Could you edit the passage of the forum thread that begins at "You are also" and stops after "(Jan 29, 2007)", putting "York" wherever "Dallastown" appears, and give that stretch back?

Source document.
####################

# Any fun 3d shoots in York PA area?



## deerheaven (Apr 27, 2003)

let me know...just moved here,,,,,looking too shoot..dave


----------



## Sniper1 (Jun 27, 2007)

Go to the United Bowhunters of Pennsylvania wesite, or 3DShoots.com, and click the "Find Shoots" link.
Lots of clubs post their schedules on them, and they are easy to use.

You want a great shoot, come to www.LimerickBowmen.com, but we are in Montgomery Co, so it would be about 1 1/2 hours, Maybe a little more.

You are also close to the Rinehart R 100, the IBO Pa State Championship (This year), and the "Camp Mack" shoot, living in Dallastown as you are.


----------



## 3D Pinwheeler (Jan 29, 2007)

www.3dshoots.com Lots of info on there. Also sheck out the ArcheryTalk regional shoot info pages.


----------



## ross600 (Mar 10, 2008)

im from the york area and there are about 5-6 small clubs. there is atleast a shoot somewhere everyweekend. once i get a master schedule together ill get a copy online for you if you would like.


----------



## firefighter16 (Mar 9, 2009)

deerheaven said:


> let me know...just moved here,,,,,looking too shoot..dave


from firefighter16 I live in the franklin county area and belong to the south mountain fish and game my club and others in the area hold 3D shoots every
weekend when shoots post I will post them here your about 40 minuts away


----------



## deerheaven (Apr 27, 2003)

####################

Word and element locating listing.

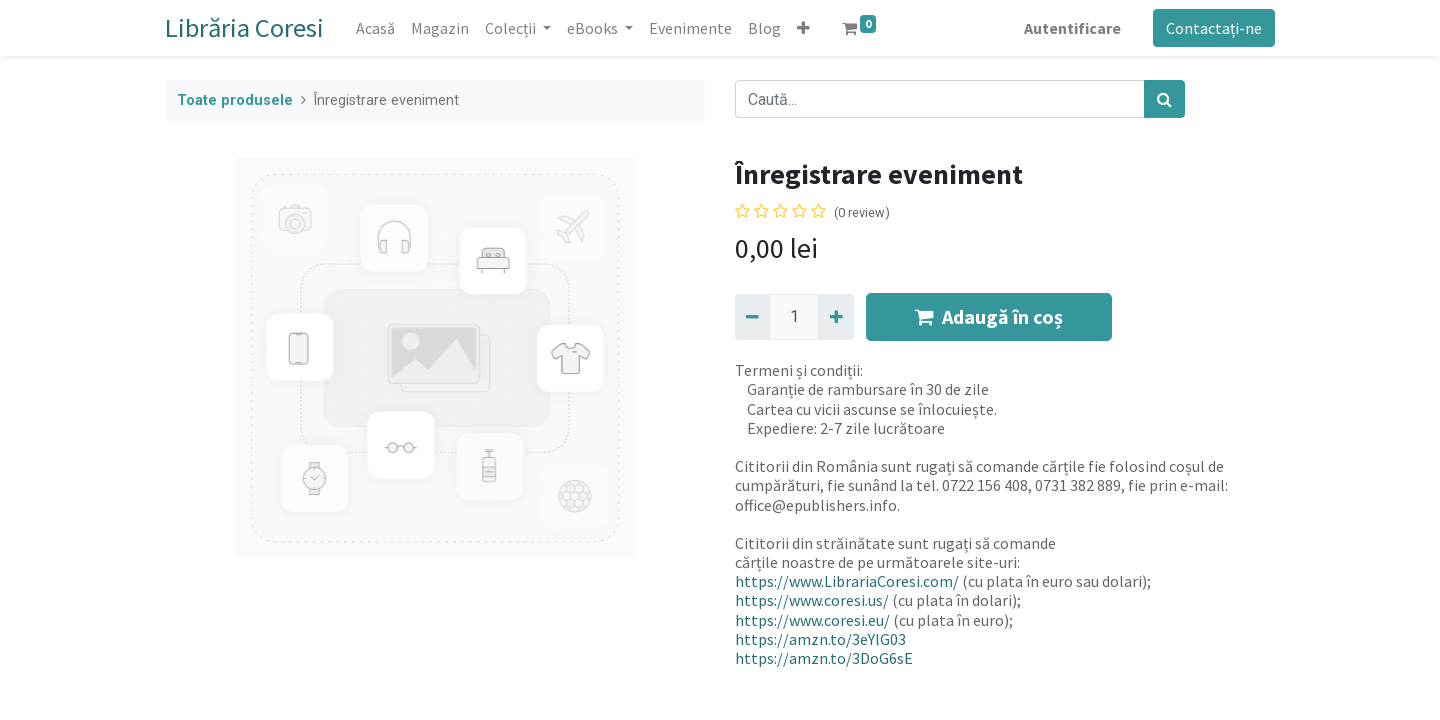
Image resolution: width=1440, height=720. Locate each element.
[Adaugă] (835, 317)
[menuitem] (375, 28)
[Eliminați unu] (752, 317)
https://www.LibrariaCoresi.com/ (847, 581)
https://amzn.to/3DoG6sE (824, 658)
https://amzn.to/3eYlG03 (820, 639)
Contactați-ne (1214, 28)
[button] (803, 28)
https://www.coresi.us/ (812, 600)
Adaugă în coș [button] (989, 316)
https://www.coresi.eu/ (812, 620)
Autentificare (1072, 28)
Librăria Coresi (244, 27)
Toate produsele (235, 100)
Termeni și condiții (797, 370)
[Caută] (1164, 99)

####################

Final result.
You are also close to the Rinehart R 100, the IBO Pa State Championship (This year), and the "Camp Mack" shoot, living in York as you are.


----------



## 3D Pinwheeler (Jan 29, 2007)